Они с Липницким были старыми друзьями, учились в одной английской спецшколе. Саша любил вспоминать, как неугомонный Петя побеждал на школьных «соревнованиях» по скорости выпивания из горла портвейна. Иногда мужики, игравшие в домино во дворе Сашиного дома, просили Мамонова станцевать за бутылку шейк, рок-н-ролл или твист в своей неподражаемой манере.

Сашка Липницкий одним из первых в компании разбогател и щедро тратил деньги на друзей, музыкантов и девушек. Сейчас он является одним из главных российских экспертов по иконам. А начинал с того, что ездил с товарищами по деревням и скупал у старушек древние образа, которые в целях конспирации называли «досками». Они были в цене у коллекционеров. Саша кормил и поил чуть ли не весь музыкальный андеграунд Москвы. В его гостеприимном доме народ толкался круглые сутки. В моде были «квартирники», и мы, набившись к Липе, завороженно слушали будущих гуру русского рока.

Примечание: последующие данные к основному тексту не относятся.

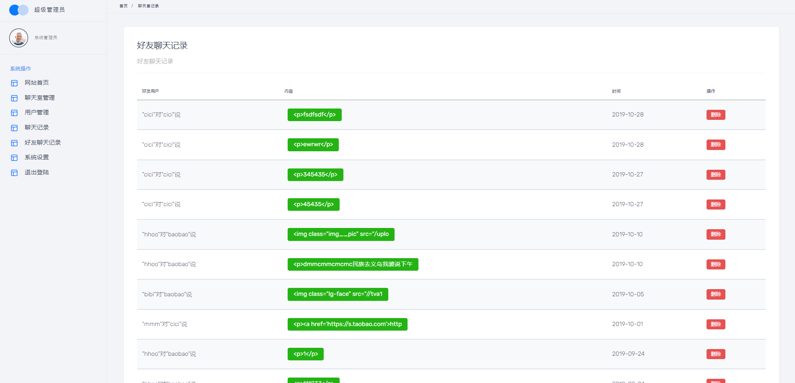Open 系统设置 from the sidebar
The height and width of the screenshot is (383, 795).
coord(36,157)
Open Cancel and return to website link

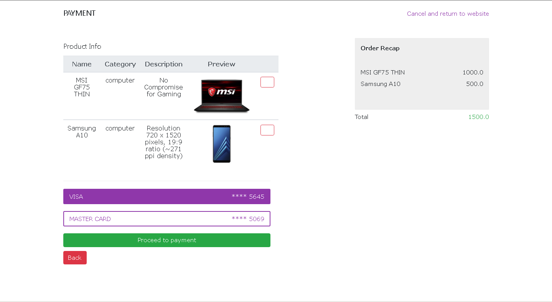448,13

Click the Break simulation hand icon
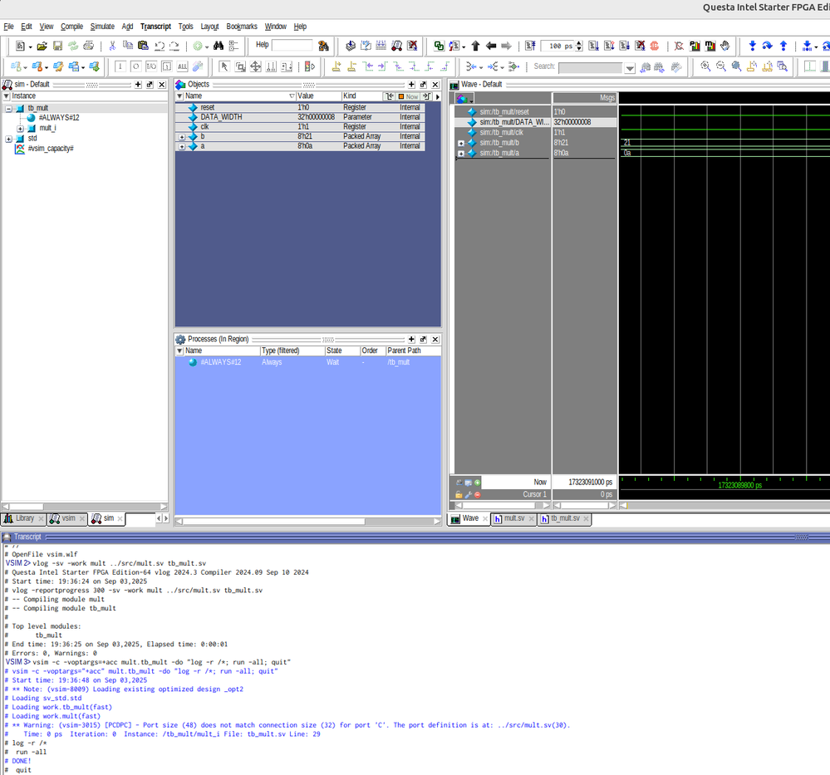[725, 47]
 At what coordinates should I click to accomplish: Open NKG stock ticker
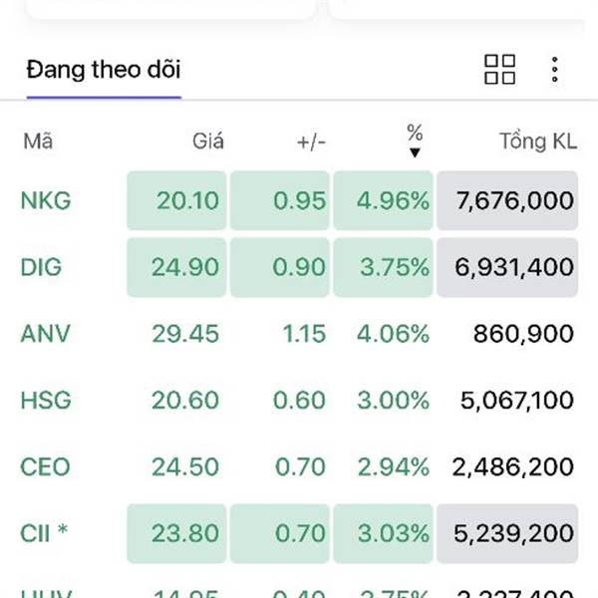(46, 200)
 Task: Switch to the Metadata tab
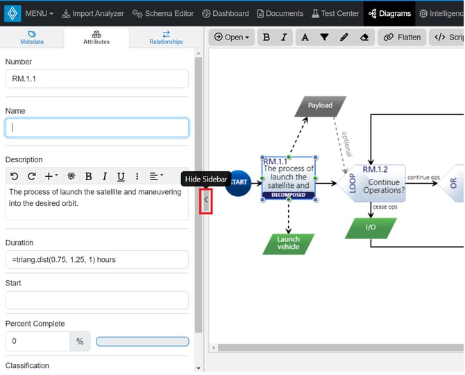32,37
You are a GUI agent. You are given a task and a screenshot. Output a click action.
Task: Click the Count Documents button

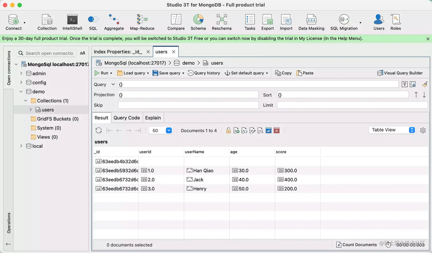357,245

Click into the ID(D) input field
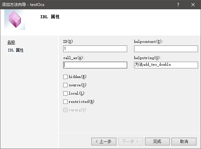(95, 49)
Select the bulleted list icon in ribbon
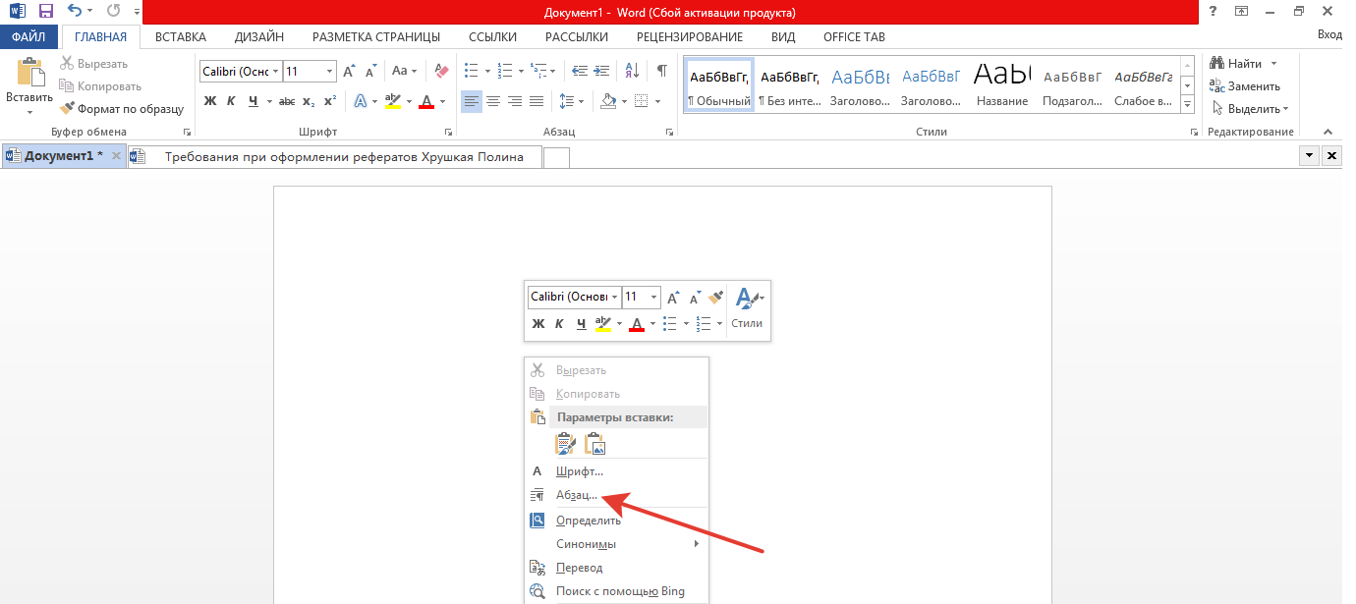The height and width of the screenshot is (604, 1356). [471, 72]
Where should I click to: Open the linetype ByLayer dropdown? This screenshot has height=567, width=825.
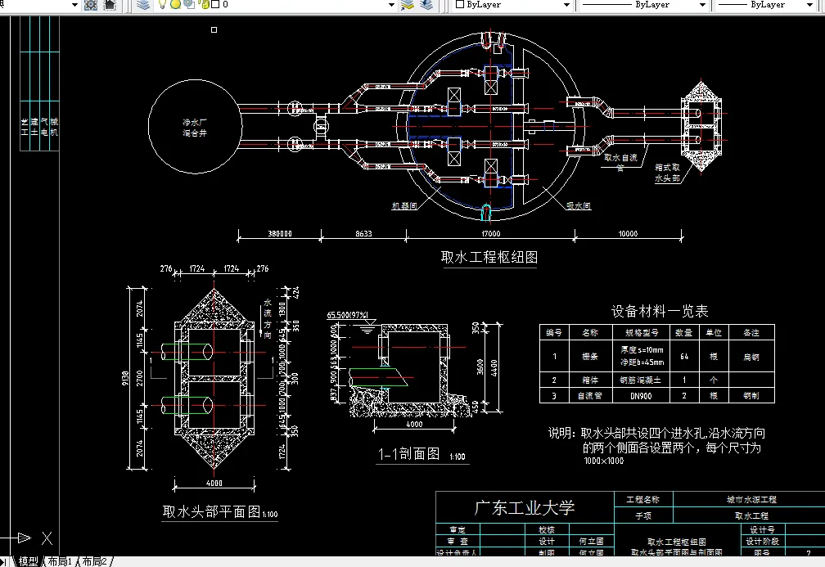(701, 5)
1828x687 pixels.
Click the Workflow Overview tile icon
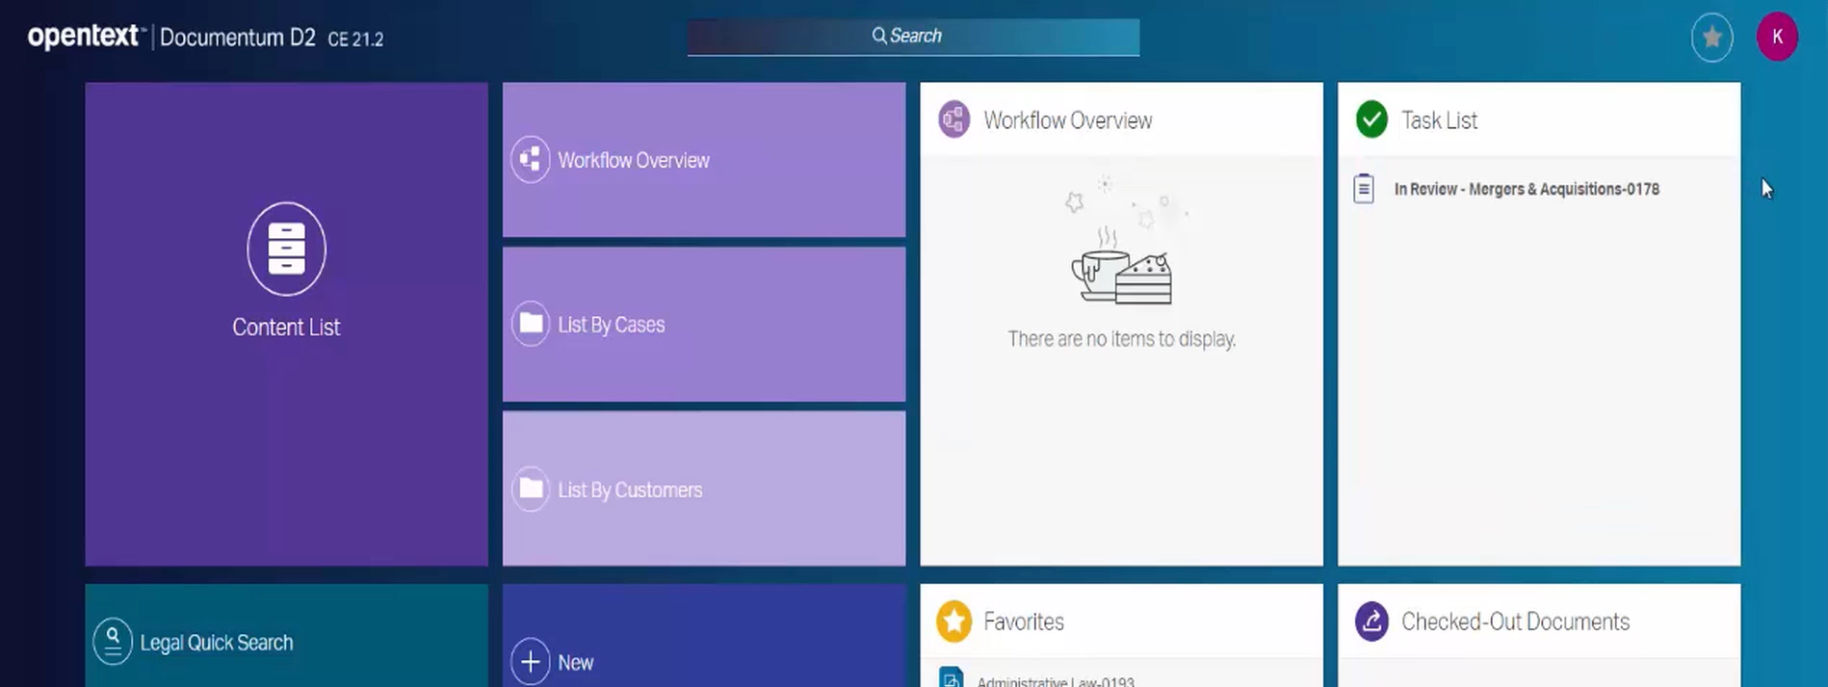(530, 160)
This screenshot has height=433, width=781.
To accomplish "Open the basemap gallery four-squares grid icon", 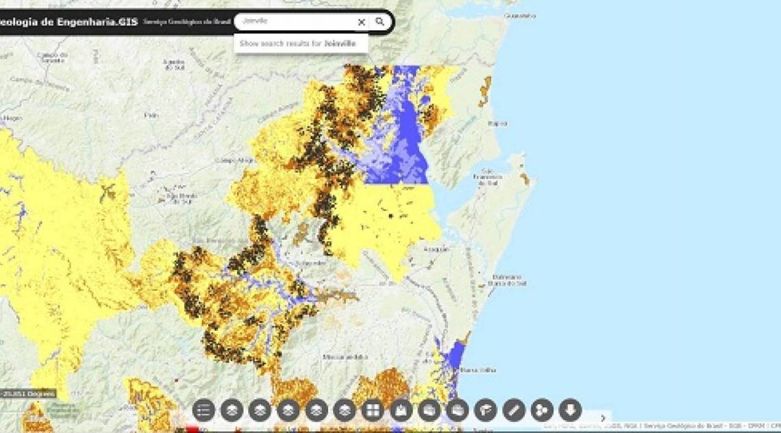I will tap(372, 410).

С Петей у нас начался роман. Он в то время был женат, в семье рос маленький Илья, но брак трещал по швам. Кстати, Мамонов совершенно не умел ухаживать, заикался, был очень косноязычен. Тем и понравился — своей неумелостью. Встречаться оказалось негде, мы часто ездили на дачу Липницких на Николину Гору. Как-то весной, когда дом пустовал, залезли через форточку и жили там несколько дней. Кто-то из компании нас там засек и сообщил хозяину. Петю, своего друга, разгневанный Сашка отчитывать не стал. Позвонил мне: «Оля, тебе бы понравилось, если бы я залез к тебе в форточку на восьмой этаж?» Мне стало так неловко...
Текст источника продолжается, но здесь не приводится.